What is expected ->
Your answer should be the full set of entries, given again without alteration.

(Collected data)
--------------------------------------------------
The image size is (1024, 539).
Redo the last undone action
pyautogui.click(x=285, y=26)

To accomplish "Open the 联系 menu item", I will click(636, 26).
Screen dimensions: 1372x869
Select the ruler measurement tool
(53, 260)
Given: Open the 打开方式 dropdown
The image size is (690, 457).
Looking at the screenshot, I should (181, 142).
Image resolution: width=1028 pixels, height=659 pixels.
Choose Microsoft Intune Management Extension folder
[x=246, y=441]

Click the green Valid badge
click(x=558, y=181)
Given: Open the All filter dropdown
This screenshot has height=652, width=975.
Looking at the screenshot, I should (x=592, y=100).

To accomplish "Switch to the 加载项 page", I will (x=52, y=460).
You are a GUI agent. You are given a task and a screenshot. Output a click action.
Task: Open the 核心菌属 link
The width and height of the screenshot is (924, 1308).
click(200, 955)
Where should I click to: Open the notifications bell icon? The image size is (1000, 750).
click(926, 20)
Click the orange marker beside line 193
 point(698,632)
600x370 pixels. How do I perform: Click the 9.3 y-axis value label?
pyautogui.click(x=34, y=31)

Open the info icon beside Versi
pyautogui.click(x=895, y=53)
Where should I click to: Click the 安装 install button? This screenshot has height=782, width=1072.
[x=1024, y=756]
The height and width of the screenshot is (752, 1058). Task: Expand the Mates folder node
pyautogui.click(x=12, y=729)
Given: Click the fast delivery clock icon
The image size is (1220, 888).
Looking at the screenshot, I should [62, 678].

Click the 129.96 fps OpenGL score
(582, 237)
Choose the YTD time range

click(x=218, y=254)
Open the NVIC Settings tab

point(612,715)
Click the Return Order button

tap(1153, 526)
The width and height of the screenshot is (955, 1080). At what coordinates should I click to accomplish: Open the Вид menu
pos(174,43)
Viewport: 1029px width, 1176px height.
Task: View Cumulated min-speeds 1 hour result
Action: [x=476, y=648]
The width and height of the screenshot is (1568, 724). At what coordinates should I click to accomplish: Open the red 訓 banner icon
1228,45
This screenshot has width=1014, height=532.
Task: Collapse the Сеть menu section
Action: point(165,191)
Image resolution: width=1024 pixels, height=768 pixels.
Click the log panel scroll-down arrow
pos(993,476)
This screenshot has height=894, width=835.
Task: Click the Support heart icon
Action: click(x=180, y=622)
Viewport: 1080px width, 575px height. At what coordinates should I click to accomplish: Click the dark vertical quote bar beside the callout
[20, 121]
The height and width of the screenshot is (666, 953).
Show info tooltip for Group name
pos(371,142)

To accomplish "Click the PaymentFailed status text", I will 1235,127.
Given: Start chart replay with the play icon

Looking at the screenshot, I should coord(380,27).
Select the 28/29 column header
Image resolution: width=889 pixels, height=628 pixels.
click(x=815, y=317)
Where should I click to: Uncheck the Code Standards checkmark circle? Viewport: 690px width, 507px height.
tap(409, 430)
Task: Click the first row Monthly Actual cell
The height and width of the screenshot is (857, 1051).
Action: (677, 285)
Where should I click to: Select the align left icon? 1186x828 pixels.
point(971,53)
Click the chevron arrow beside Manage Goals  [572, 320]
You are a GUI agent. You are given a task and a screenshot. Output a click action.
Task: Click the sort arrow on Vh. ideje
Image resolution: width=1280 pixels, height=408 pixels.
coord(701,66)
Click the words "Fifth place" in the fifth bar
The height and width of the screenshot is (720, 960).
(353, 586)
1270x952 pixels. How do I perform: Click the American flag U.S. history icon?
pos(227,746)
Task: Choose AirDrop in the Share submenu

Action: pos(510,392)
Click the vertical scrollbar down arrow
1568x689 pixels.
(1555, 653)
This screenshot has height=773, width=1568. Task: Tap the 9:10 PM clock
--------------------------------------------------
Written solution ->
The image size is (1024, 539).
Redo the last undone action
pyautogui.click(x=285, y=26)

To accomplish "Open the 联系 menu item", I will click(636, 26).
Screen dimensions: 1372x869
Select the ruler measurement tool
(53, 260)
Given: Open the 打开方式 dropdown
The image size is (690, 457).
Looking at the screenshot, I should (181, 142).
Image resolution: width=1028 pixels, height=659 pixels.
Choose Microsoft Intune Management Extension folder
[x=246, y=441]

Click the green Valid badge
click(x=558, y=181)
Given: Open the All filter dropdown
This screenshot has height=652, width=975.
Looking at the screenshot, I should (x=592, y=100).

To accomplish "Switch to the 加载项 page", I will (x=52, y=460).
You are a GUI agent. You are given a task and a screenshot. Output a click action.
Task: Open the 核心菌属 link
The width and height of the screenshot is (924, 1308).
click(200, 955)
Where should I click to: Open the notifications bell icon? The image size is (1000, 750).
click(926, 20)
Click the orange marker beside line 193
 point(698,632)
600x370 pixels. How do I perform: Click the 9.3 y-axis value label?
pyautogui.click(x=34, y=31)

Open the info icon beside Versi
pyautogui.click(x=895, y=53)
Where should I click to: Click the 安装 install button? This screenshot has height=782, width=1072.
[x=1024, y=756]
The height and width of the screenshot is (752, 1058). Task: Expand the Mates folder node
pyautogui.click(x=12, y=729)
Given: Click the fast delivery clock icon
The image size is (1220, 888).
Looking at the screenshot, I should [62, 678].

Click the 129.96 fps OpenGL score
(582, 237)
Choose the YTD time range

click(x=218, y=254)
Open the NVIC Settings tab

point(612,715)
Click the Return Order button

tap(1153, 526)
The width and height of the screenshot is (955, 1080). At what coordinates should I click to accomplish: Open the Вид menu
pos(174,43)
Viewport: 1029px width, 1176px height.
Task: View Cumulated min-speeds 1 hour result
Action: [x=476, y=648]
The width and height of the screenshot is (1568, 724). At what coordinates should I click to accomplish: Open the red 訓 banner icon
1228,45
This screenshot has width=1014, height=532.
Task: Collapse the Сеть menu section
Action: point(165,191)
Image resolution: width=1024 pixels, height=768 pixels.
Click the log panel scroll-down arrow
pos(993,476)
This screenshot has height=894, width=835.
Task: Click the Support heart icon
Action: click(x=180, y=622)
Viewport: 1080px width, 575px height. At what coordinates should I click to accomplish: Click the dark vertical quote bar beside the callout
[20, 121]
The height and width of the screenshot is (666, 953).
Show info tooltip for Group name
pos(371,142)

To accomplish "Click the PaymentFailed status text", I will 1235,127.
Given: Start chart replay with the play icon

Looking at the screenshot, I should coord(380,27).
Select the 28/29 column header
Image resolution: width=889 pixels, height=628 pixels.
click(x=815, y=317)
Where should I click to: Uncheck the Code Standards checkmark circle? Viewport: 690px width, 507px height.
tap(409, 430)
Task: Click the first row Monthly Actual cell
The height and width of the screenshot is (857, 1051).
Action: (677, 285)
Where should I click to: Select the align left icon? 1186x828 pixels.
point(971,53)
Click the chevron arrow beside Manage Goals  [572, 320]
You are a GUI agent. You are given a task and a screenshot. Output a click action.
Task: Click the sort arrow on Vh. ideje
Image resolution: width=1280 pixels, height=408 pixels.
coord(701,66)
Click the words "Fifth place" in the fifth bar
The height and width of the screenshot is (720, 960).
(353, 586)
1270x952 pixels. How do I perform: Click the American flag U.S. history icon?
pos(227,746)
Task: Choose AirDrop in the Share submenu

Action: pos(510,392)
Click the vertical scrollbar down arrow
1568x689 pixels.
(1555, 653)
This screenshot has height=773, width=1568. Task: Tap the 9:10 PM clock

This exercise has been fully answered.